*** MATERIAL FOR THIS TASK ***

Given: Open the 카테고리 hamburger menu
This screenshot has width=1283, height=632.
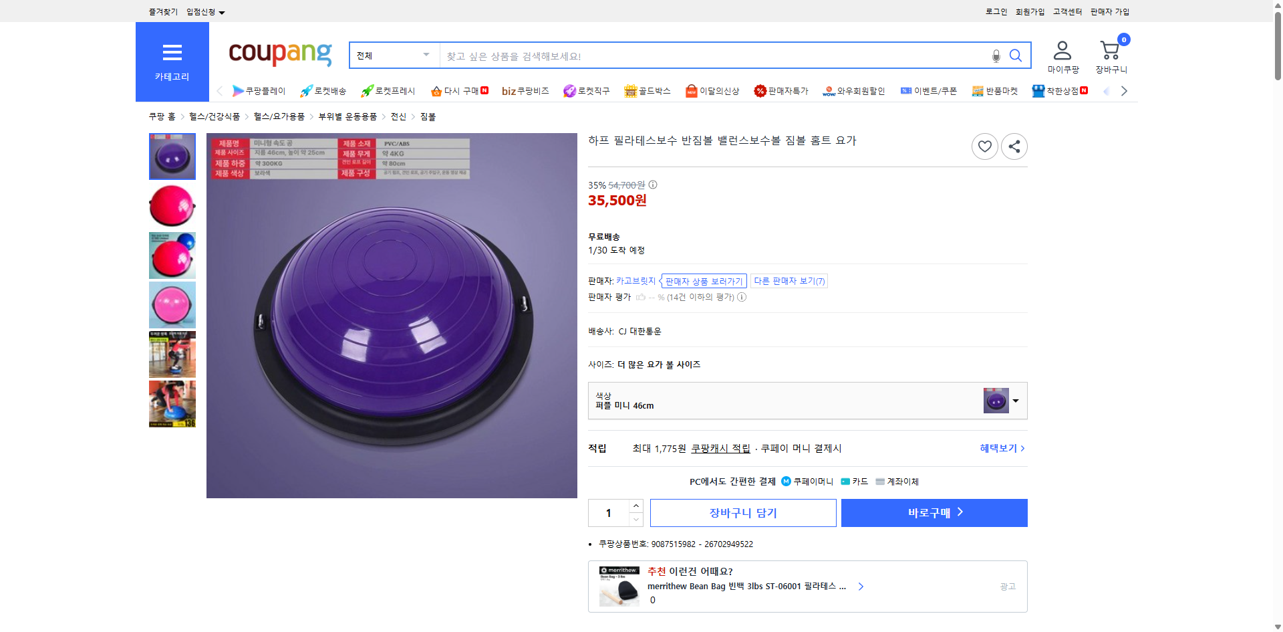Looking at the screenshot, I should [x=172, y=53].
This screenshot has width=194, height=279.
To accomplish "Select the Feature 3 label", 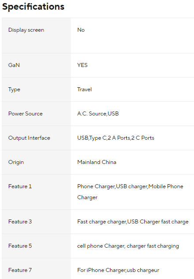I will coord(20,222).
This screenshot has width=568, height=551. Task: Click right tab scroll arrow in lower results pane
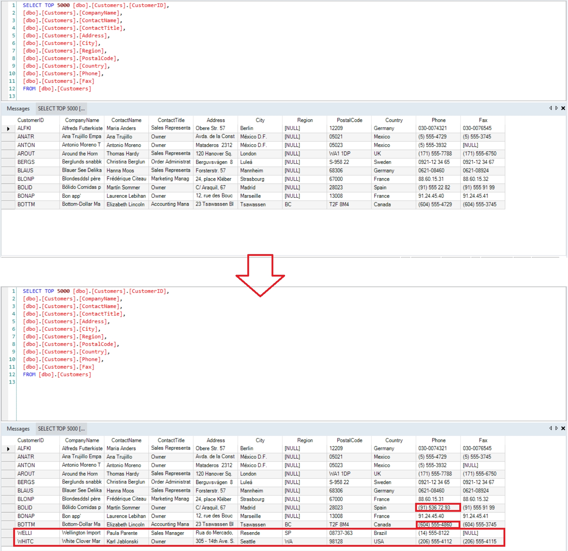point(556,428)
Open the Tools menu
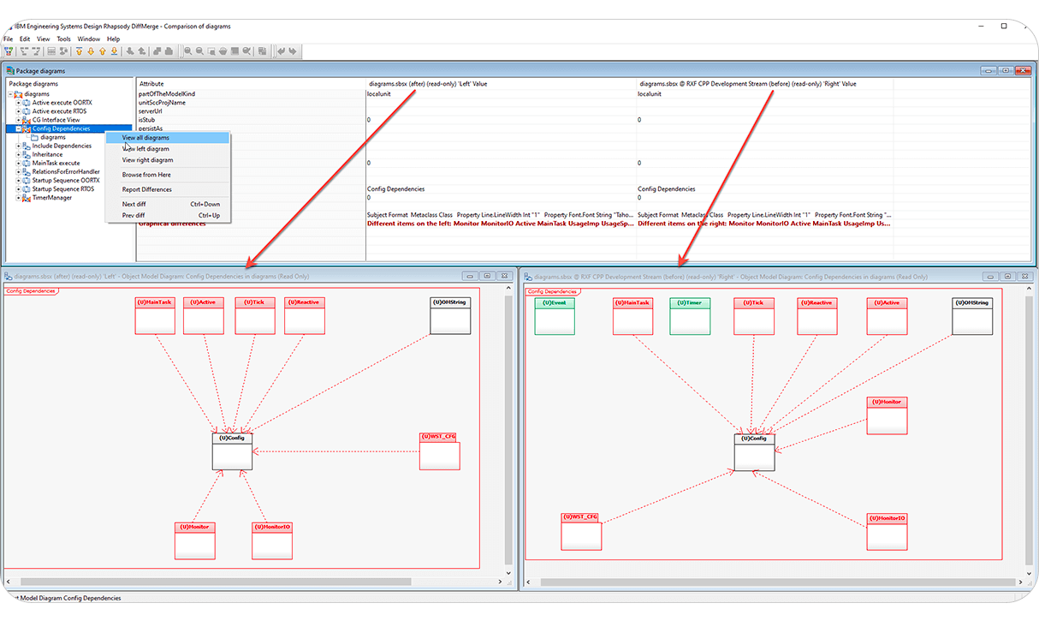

*** End of MATERIAL FOR THIS TASK ***

» **ABOUT THIS EXERCISE**
Return exactly the lines from the line with "This screenshot has width=568, height=551." through the last line of the data above, both included; pictures do not go in the answer.

» **COMPLETED TASK**
This screenshot has width=568, height=551. Task: Click right tab scroll arrow in lower results pane
point(556,428)
Open the Tools menu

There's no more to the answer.